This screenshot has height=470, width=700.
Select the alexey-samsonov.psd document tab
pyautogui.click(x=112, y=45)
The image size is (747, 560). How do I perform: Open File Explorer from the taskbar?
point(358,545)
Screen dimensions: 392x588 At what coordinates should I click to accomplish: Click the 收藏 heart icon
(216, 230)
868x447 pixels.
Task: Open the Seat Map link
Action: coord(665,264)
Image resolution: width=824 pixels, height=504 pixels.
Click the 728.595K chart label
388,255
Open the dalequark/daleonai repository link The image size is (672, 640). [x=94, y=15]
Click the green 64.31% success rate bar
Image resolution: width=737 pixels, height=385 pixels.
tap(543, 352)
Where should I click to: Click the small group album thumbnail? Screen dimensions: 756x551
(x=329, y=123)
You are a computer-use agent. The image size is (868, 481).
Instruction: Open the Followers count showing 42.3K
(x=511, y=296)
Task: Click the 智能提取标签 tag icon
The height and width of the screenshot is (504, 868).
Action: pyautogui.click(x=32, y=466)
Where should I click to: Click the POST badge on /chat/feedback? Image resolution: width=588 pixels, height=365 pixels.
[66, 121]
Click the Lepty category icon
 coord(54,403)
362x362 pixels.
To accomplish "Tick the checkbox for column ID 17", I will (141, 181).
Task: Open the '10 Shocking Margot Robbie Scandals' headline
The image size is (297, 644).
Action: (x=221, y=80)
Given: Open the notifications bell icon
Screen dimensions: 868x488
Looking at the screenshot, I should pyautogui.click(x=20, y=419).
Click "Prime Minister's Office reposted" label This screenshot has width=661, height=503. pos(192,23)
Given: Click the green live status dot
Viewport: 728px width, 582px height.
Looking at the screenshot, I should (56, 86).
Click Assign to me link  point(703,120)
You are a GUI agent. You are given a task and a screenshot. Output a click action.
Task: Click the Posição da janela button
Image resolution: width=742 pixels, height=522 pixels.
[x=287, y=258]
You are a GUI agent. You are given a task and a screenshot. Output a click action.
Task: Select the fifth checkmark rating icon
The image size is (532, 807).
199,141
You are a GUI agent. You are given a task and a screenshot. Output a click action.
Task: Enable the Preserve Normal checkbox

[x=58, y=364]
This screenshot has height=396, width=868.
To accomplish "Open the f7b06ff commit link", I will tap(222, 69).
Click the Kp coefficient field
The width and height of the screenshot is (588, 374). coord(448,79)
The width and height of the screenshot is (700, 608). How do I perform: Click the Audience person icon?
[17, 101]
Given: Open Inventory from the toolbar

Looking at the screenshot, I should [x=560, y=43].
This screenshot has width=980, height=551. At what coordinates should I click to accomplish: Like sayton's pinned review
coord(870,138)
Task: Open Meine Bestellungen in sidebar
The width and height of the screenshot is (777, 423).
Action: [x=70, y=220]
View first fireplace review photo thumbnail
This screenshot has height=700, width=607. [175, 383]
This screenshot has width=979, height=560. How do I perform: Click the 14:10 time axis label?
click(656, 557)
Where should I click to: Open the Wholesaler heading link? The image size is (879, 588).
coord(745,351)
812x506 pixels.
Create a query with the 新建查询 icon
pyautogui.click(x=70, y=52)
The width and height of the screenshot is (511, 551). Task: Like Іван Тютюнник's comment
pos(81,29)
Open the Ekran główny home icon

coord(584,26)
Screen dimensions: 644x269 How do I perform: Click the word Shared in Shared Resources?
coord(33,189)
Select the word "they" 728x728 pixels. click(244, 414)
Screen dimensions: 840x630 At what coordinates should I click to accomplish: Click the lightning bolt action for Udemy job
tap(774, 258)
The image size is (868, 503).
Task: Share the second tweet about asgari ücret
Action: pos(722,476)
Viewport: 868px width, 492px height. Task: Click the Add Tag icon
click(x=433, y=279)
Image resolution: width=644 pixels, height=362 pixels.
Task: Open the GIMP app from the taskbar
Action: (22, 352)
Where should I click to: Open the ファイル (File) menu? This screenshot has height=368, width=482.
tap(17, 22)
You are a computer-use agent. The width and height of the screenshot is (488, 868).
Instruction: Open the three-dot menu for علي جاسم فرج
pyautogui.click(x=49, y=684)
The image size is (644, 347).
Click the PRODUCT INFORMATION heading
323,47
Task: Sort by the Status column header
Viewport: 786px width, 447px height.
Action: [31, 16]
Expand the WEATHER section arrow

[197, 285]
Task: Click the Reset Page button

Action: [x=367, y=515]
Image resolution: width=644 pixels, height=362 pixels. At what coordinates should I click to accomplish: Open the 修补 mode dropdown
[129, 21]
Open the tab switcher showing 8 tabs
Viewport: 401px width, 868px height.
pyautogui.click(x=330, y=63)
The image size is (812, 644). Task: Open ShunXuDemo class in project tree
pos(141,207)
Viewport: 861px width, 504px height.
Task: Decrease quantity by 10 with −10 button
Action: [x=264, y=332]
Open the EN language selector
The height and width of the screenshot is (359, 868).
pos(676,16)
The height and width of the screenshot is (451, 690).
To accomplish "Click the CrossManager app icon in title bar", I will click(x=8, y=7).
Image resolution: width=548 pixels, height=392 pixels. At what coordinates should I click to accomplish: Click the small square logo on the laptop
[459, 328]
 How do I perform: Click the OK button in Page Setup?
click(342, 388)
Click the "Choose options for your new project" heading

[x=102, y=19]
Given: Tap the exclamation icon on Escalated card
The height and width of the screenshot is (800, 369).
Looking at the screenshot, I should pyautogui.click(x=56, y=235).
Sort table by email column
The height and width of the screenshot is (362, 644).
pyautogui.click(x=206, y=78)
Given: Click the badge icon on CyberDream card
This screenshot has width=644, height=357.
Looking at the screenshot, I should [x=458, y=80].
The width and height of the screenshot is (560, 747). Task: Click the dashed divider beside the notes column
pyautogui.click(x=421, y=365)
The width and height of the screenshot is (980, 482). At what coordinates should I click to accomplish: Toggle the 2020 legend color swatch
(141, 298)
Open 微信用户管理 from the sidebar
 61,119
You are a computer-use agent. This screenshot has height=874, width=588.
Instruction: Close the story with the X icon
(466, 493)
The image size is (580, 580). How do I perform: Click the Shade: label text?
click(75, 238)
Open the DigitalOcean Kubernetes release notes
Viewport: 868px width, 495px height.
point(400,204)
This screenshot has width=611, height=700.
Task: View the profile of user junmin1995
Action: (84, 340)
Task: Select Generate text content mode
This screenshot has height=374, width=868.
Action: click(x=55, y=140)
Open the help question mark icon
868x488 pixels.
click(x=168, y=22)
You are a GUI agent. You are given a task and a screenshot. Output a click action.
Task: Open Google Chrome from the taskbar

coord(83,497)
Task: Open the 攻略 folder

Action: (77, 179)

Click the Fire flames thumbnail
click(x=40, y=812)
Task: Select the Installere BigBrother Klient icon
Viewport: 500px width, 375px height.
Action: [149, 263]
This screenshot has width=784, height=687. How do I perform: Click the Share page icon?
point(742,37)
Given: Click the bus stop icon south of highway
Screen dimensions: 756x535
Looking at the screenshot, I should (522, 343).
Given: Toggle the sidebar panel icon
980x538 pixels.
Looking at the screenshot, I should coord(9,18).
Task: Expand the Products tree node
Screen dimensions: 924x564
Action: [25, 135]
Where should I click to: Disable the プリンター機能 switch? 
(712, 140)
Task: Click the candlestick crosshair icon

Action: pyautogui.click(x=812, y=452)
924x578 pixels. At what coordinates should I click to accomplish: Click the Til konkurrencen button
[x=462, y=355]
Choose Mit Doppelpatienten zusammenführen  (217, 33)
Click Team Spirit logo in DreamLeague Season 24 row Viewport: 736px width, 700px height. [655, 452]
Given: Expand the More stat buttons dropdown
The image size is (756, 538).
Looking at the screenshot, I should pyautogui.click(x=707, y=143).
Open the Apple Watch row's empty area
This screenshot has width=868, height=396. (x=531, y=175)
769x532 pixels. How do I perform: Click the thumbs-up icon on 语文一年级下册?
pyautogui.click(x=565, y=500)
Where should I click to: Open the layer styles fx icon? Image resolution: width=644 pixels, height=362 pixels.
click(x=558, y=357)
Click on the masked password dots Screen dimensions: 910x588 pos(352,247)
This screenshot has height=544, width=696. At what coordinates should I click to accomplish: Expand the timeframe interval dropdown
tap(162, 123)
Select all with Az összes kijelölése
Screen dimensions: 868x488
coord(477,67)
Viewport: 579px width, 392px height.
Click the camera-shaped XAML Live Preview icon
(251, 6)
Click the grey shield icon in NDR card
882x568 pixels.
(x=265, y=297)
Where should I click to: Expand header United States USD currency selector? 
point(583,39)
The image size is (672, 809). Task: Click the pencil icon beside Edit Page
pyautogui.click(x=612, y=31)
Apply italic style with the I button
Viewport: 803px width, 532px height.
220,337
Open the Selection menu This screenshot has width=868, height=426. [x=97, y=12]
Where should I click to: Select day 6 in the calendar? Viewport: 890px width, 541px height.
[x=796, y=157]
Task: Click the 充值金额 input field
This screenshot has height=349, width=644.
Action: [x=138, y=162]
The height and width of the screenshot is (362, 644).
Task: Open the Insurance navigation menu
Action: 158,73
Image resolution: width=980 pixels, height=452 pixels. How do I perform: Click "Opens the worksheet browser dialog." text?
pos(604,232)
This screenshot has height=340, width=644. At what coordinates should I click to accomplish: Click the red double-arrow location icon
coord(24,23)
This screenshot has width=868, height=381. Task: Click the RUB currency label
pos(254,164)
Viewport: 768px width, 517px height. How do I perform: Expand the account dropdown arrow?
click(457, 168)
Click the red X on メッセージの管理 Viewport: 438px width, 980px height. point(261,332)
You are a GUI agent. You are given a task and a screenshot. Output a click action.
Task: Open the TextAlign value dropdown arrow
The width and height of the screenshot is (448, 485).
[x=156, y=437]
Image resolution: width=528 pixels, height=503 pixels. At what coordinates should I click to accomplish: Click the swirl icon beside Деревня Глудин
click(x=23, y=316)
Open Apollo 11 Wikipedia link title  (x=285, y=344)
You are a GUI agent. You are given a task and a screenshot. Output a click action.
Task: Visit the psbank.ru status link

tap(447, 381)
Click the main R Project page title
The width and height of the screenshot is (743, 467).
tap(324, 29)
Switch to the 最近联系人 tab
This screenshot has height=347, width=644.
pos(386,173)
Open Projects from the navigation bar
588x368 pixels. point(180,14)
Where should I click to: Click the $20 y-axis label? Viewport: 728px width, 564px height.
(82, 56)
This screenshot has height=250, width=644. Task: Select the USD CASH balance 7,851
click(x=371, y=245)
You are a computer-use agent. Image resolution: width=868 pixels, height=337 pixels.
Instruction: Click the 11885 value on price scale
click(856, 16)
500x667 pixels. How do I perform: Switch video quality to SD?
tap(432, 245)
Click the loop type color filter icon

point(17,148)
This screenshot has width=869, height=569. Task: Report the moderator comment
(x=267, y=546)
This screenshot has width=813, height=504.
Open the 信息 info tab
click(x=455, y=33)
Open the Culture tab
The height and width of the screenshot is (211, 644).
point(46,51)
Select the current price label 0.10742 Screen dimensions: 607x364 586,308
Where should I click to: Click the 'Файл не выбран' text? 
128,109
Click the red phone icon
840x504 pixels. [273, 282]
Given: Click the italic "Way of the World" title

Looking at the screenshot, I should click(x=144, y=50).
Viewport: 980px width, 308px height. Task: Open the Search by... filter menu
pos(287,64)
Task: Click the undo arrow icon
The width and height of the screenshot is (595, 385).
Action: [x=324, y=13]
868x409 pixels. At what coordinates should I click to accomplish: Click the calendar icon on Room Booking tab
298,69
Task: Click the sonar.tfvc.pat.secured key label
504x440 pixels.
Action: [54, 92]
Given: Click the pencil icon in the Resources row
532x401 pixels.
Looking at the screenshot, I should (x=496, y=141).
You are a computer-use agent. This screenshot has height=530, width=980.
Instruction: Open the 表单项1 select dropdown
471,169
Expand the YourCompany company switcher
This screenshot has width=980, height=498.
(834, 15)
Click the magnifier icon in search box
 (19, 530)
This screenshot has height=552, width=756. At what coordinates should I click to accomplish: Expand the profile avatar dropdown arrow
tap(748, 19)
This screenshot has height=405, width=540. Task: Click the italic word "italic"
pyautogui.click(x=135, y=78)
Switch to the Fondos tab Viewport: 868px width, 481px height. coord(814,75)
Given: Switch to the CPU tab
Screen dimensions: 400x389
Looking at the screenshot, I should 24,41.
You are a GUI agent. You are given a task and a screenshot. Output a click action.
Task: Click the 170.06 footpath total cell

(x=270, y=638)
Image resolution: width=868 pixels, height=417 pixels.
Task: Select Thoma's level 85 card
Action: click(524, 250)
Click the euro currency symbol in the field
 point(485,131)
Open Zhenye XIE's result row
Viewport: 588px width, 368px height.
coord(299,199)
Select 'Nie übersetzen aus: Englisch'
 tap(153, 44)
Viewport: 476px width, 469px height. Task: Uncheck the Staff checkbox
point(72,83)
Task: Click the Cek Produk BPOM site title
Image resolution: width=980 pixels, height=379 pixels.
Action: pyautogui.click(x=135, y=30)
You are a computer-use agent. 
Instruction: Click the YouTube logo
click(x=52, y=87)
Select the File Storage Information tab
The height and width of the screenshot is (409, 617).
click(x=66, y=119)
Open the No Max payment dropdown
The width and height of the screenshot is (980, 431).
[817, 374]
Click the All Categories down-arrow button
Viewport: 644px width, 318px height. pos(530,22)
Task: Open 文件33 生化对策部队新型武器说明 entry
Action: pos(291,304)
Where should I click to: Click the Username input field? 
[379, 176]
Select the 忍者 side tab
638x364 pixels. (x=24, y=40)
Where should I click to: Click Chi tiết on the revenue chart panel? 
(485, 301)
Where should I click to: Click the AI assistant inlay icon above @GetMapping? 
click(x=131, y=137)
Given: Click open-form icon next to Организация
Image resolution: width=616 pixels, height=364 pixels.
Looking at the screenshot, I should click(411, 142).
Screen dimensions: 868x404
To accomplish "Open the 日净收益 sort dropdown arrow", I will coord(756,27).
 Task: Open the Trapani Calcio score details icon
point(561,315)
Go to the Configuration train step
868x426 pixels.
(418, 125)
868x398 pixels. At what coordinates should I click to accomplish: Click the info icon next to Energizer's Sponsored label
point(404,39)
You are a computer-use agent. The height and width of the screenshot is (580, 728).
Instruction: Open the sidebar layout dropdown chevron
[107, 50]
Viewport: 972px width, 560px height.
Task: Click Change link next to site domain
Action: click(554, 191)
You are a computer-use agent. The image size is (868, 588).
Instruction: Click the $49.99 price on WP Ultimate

============

● **TASK TO CARRY OUT**
Across the listing above, find all lines where the word "green" is present and copy them.

● **SOLUTION FOR THIS TASK**
Click the green 64.31% success rate bar
Given: Click the green live status dot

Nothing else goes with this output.